What is needed is an exact transcription of the line with "631x486 pixels." and all the lines that follow it in the entries below; add nothing else.

━━━━━ Data

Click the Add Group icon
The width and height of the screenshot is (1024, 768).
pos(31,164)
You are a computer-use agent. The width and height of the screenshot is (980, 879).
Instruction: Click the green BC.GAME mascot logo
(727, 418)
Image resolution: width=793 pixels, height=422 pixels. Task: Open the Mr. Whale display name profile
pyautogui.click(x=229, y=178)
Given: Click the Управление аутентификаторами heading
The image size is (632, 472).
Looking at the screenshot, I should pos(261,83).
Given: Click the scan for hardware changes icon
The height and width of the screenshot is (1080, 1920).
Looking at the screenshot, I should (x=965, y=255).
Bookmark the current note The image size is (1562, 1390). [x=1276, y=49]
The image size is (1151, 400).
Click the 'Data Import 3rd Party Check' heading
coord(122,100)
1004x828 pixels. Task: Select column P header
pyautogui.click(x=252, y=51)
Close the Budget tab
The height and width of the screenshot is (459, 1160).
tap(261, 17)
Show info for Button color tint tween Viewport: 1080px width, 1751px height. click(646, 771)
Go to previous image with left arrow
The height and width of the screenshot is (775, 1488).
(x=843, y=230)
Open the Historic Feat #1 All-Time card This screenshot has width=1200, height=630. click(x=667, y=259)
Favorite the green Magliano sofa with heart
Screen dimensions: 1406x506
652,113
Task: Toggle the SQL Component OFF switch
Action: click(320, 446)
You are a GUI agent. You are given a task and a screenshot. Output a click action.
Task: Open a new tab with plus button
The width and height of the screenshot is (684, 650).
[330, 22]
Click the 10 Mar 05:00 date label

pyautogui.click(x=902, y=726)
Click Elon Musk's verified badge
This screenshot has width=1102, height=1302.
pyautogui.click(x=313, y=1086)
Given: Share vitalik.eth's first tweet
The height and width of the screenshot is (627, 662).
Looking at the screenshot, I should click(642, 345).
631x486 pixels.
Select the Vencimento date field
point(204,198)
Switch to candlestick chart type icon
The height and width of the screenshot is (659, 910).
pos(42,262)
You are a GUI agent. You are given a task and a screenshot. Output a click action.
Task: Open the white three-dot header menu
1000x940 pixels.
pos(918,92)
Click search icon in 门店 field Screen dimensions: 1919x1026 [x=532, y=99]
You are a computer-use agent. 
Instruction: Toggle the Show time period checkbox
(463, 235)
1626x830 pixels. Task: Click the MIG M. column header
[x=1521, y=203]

━━━━━━━━━━

_Task response_
631x486 pixels.
Select the Vencimento date field
point(204,198)
Switch to candlestick chart type icon
The height and width of the screenshot is (659, 910).
pos(42,262)
You are a GUI agent. You are given a task and a screenshot. Output a click action.
Task: Open the white three-dot header menu
1000x940 pixels.
pos(918,92)
Click search icon in 门店 field Screen dimensions: 1919x1026 [x=532, y=99]
You are a computer-use agent. 
Instruction: Toggle the Show time period checkbox
(463, 235)
1626x830 pixels. Task: Click the MIG M. column header
[x=1521, y=203]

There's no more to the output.